* [TASK DESCRIPTION]: Extract each line of the rows below that contains the word "accomplish". Case counts, so a line matches only if the capitalization is the same.

########

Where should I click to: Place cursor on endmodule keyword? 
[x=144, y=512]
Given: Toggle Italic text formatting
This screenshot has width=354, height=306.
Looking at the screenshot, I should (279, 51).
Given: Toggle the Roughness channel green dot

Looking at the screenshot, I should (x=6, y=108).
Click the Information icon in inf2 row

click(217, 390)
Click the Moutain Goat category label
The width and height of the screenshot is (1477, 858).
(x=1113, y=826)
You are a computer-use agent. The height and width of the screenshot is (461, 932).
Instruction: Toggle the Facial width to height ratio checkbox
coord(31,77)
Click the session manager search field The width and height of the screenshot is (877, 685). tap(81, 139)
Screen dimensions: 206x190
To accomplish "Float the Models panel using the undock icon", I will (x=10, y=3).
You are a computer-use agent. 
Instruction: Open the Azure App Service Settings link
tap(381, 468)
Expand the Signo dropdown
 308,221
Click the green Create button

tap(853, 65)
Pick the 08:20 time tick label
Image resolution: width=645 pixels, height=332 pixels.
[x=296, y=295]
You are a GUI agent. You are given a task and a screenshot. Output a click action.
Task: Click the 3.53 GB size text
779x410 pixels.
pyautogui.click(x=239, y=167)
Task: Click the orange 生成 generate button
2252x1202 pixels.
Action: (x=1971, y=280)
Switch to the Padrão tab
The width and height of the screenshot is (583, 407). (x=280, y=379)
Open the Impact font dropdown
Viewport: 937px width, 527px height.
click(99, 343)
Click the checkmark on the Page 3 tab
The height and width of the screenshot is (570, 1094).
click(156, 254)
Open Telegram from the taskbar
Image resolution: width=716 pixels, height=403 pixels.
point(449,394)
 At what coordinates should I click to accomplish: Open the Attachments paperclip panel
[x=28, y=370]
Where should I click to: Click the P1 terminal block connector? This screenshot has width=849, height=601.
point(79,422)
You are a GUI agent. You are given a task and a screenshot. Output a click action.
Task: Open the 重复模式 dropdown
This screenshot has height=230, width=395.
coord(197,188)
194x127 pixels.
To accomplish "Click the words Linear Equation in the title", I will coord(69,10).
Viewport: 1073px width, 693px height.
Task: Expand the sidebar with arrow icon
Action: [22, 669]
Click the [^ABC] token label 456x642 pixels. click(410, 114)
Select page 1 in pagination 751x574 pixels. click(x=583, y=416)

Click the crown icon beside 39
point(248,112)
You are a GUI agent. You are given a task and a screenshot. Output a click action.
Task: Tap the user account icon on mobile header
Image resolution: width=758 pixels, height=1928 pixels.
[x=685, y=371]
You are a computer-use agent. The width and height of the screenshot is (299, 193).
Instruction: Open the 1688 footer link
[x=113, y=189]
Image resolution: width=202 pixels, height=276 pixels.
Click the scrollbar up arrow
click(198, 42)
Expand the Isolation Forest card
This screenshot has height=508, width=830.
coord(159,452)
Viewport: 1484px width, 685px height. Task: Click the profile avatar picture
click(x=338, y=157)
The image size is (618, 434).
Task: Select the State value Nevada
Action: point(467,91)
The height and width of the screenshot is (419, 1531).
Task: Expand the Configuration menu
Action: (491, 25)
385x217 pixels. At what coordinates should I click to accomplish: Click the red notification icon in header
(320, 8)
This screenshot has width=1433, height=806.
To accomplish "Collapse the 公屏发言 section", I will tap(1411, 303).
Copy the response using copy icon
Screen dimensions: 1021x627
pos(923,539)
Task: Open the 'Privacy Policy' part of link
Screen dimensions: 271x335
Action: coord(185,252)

########

* [WRITTEN SOLUTION]:
To accomplish "Float the Models panel using the undock icon", I will (x=10, y=3).
 At what coordinates should I click to accomplish: Open the Attachments paperclip panel
To accomplish "Click the words Linear Equation in the title", I will coord(69,10).
385x217 pixels. At what coordinates should I click to accomplish: Click the red notification icon in header
To accomplish "Collapse the 公屏发言 section", I will tap(1411, 303).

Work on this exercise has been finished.